What the AI Tools Each Contributed
- Claude contributed: the game concept structure, the minimum viable feature list, the level progression design. One hour at the start. Saved me from scope creep that would have eaten 10 hours.
- Cursor contributed: all C# code across all systems. GameManager, PlayerController, EnemyController, UIManager, ScoreSystem, camera shake. Estimated 14 of the 24 working hours had Cursor open and actively producing code.

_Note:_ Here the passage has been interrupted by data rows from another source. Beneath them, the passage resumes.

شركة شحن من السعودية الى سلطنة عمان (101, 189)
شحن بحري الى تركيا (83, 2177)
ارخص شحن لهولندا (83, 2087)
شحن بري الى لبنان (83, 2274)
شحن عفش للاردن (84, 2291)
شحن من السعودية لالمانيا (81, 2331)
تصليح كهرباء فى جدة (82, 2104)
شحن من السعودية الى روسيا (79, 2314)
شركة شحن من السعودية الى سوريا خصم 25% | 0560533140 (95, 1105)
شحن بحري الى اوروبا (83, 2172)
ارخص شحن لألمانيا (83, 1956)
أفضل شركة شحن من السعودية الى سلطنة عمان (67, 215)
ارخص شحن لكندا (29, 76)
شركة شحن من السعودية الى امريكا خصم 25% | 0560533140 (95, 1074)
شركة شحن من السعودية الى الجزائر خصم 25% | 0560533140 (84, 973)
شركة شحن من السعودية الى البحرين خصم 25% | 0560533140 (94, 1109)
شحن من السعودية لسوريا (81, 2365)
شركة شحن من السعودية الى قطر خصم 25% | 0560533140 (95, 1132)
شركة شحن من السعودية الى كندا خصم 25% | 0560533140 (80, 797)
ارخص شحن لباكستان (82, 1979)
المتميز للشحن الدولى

- Muse Chat contributed: Android specific Unity settings, Unity 6 touch input API, fixing the Android build failure. Specific Unity knowledge that would have taken significant forum searching.
- Muse Texture contributed: placeholder materials for the tilemap. Not production quality but functional for a prototype.
What I Would Do Differently
- Set up Android build settings on day one not day three: The Android build setup took 3 hours on day three. If I had set the build target and confirmed the Android SDK was working in hour one it would have been 30 minutes and would not have caused day three stress.
- Use Poly Haven assets from the start instead of Muse Texture: Poly Haven CC0 textures look better than Muse Texture output and are free. I added them on day three for the final build and wished I had used them from the start.
- Give Claude more context about mobile game constraints in the design session: The design session in hour one did not specify that the controls needed to be one touch only for mobile. I designed a two touch control scheme that I had to redesign in hour 20. Specify platform constraints in the first design session.
Final Thoughts
A playable 5 level Android prototype with menu, scoring, and enemies in 24 hours of actual work time. The same project without AI tools would have taken 80 to 100 hours based on comparable past projects. The AI tools did not make the game design decisions or the creative work. They eliminated the implementation friction that would have stretched 24 hours of creative work into 100 hours of creative work plus implementation work. That is the honest value of the AI workflow.